Any indemnification of a director or officer of the corporation under Section 1
of this Article V or advance of expenses under Section 5 of this Article V shall
be made promptly, and in any event within 30 days, upon the written request of
the director or officer. If a determination by the corporation that the director
or officer is entitled to indemnification pursuant to this Article V is
required, and the corporation fails to respond within sixty days to a written
request for indemnity, the corporation shall be deemed to have approved the
request. If the corporation denies a written request for indemnification or
advancing of expenses, in whole or in part, or if payment in full pursuant to
such request is not made within 30 days, the right to indemnification or
advances as granted by this Article V shall be enforceable by the director or
officer in any court of competent jurisdiction. Such person's costs and expenses
incurred in connection with successfully establishing his or her right to
indemnification, in whole or in part, in any such action shall also be
indemnified by the corporation. It shall be a defense to any such action (other
than an action brought to enforce a claim for expenses incurred in defending any
proceeding in advance of its final disposition where the required undertaking,
if any, has been tendered to the corporation) that the claimant has not met the
standards of conduct which make it permissible under the General Corporation Law
of the State of Delaware for the corporation to indemnify the claimant for the
amount claimed, but the burden of such defense shall be on the corporation.
Neither the failure of the corporation (including its Board of Directors,
independent legal counsel, or its stockholders) to have made a determination
prior to the commencement of such action that indemnification of the claimant is
proper in the circumstances because he or she has met the applicable standard of
conduct set forth in the General Corporation Law of the State of Delaware, nor
an actual determination by the corporation (including its Board of Directors,
independent legal counsel, or its stockholders) that the claimant has not met
such applicable standard of conduct, shall be a defense to the action or create
a presumption that the claimant has not met the applicable standard of conduct.
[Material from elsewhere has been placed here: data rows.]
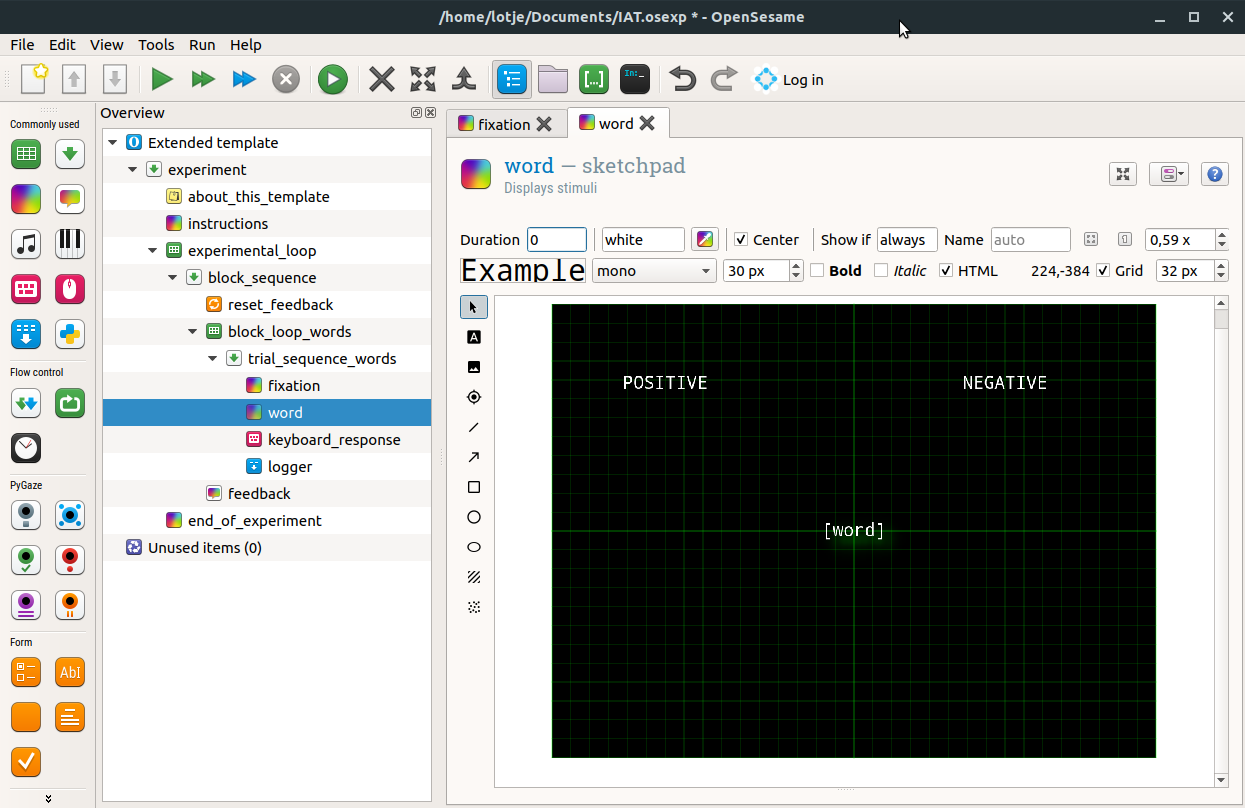Enable the Bold checkbox
The width and height of the screenshot is (1245, 808).
817,270
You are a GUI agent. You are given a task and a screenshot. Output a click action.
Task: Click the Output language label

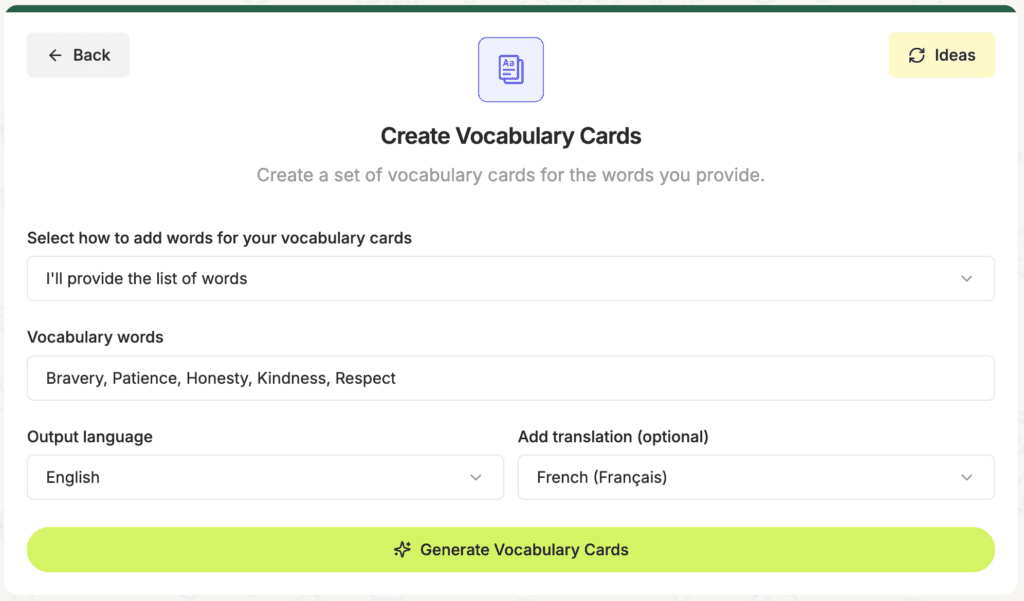90,436
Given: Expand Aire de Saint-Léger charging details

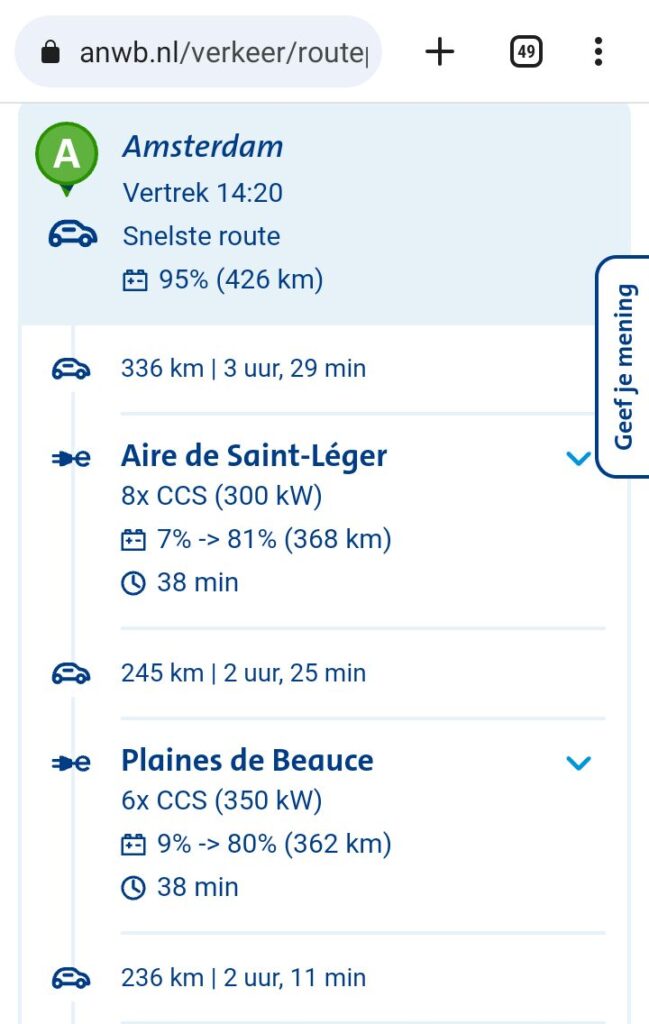Looking at the screenshot, I should coord(578,459).
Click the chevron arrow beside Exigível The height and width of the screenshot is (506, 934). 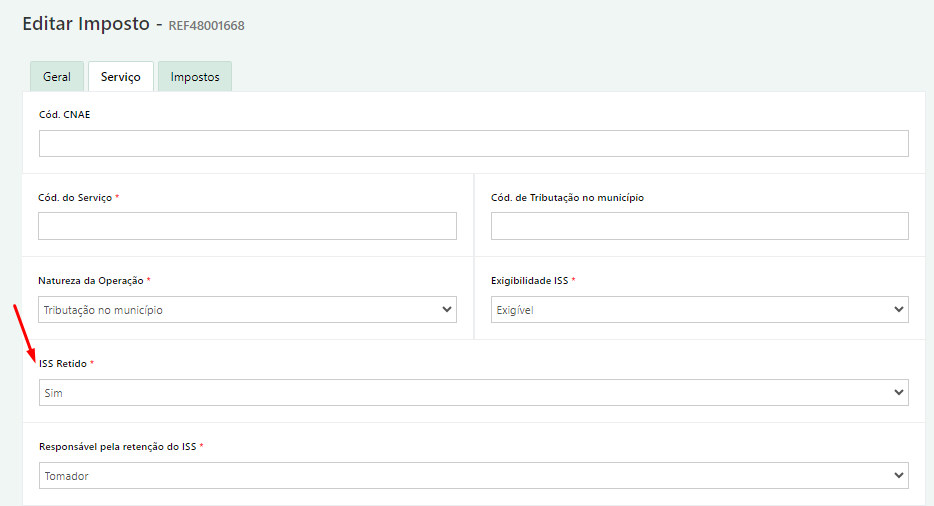click(899, 309)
          Section 3. Nonexclusivity of Article V. The rights to indemnification
and the payment of expenses incurred in defending a proceeding in advance of its
final disposition conferred in this Article V shall not be exclusive of any
other right which any person may have or hereafter acquire under any statute,
provision of the Certificate of Incorporation, by-law, agreement, vote of
stockholders or disinterested directors or otherwise.
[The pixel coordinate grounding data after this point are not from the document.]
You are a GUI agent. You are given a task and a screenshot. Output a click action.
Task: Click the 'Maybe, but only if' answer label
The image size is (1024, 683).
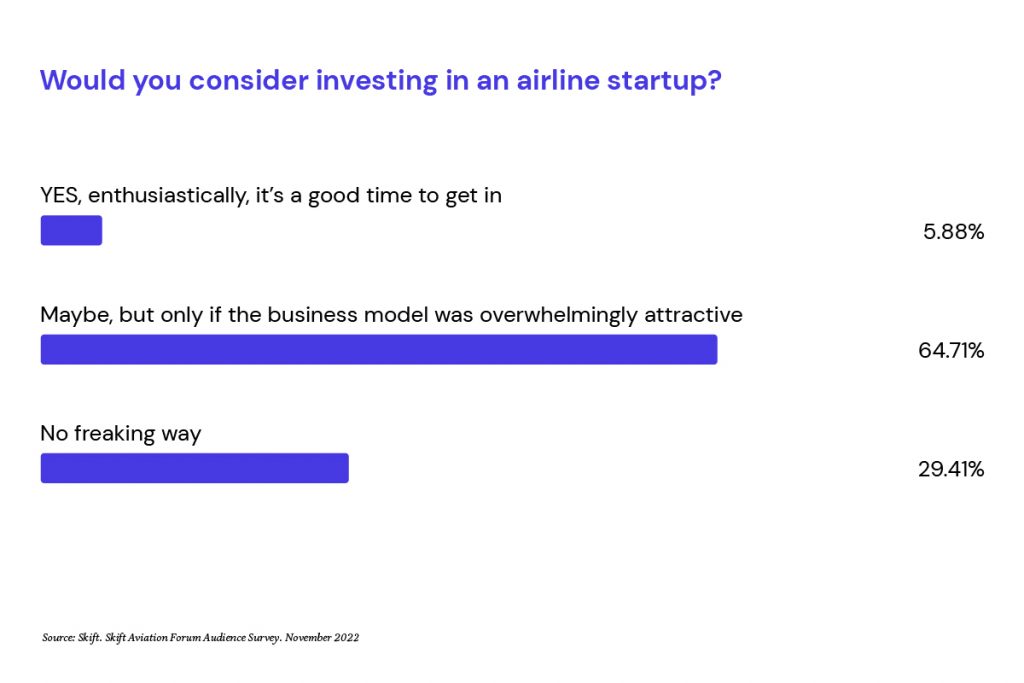tap(391, 315)
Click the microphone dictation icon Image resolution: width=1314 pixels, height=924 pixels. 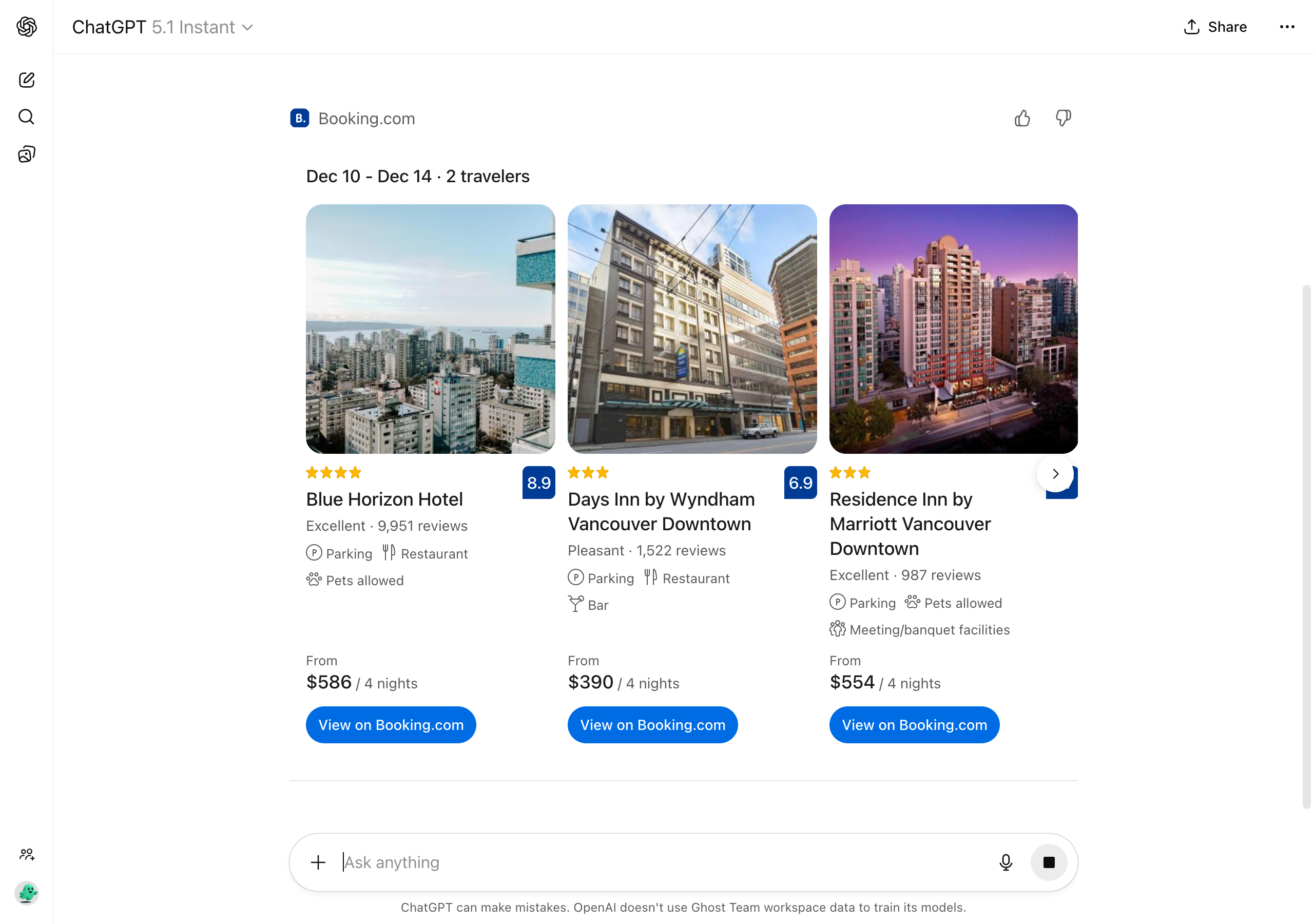[1006, 862]
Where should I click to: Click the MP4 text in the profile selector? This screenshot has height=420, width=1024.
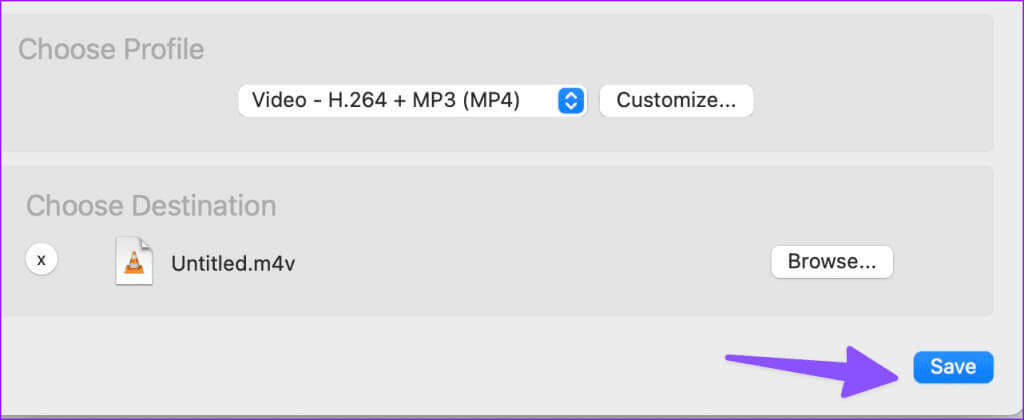[496, 100]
          Section 4. Insurance. The corporation may purchase and maintain
insurance on its own behalf and on behalf of any person who is or was a
director, officer, employee, fiduciary, or agent of the corporation or was
serving at the request of the corporation as a director, officer, employee or
agent of another corporation, partnership, joint venture, trust or other
enterprise against any liability asserted against him or her and incurred by him
or her in any such capacity, whether or not the corporation would have the power
to indemnify such person against such liability under this Article V.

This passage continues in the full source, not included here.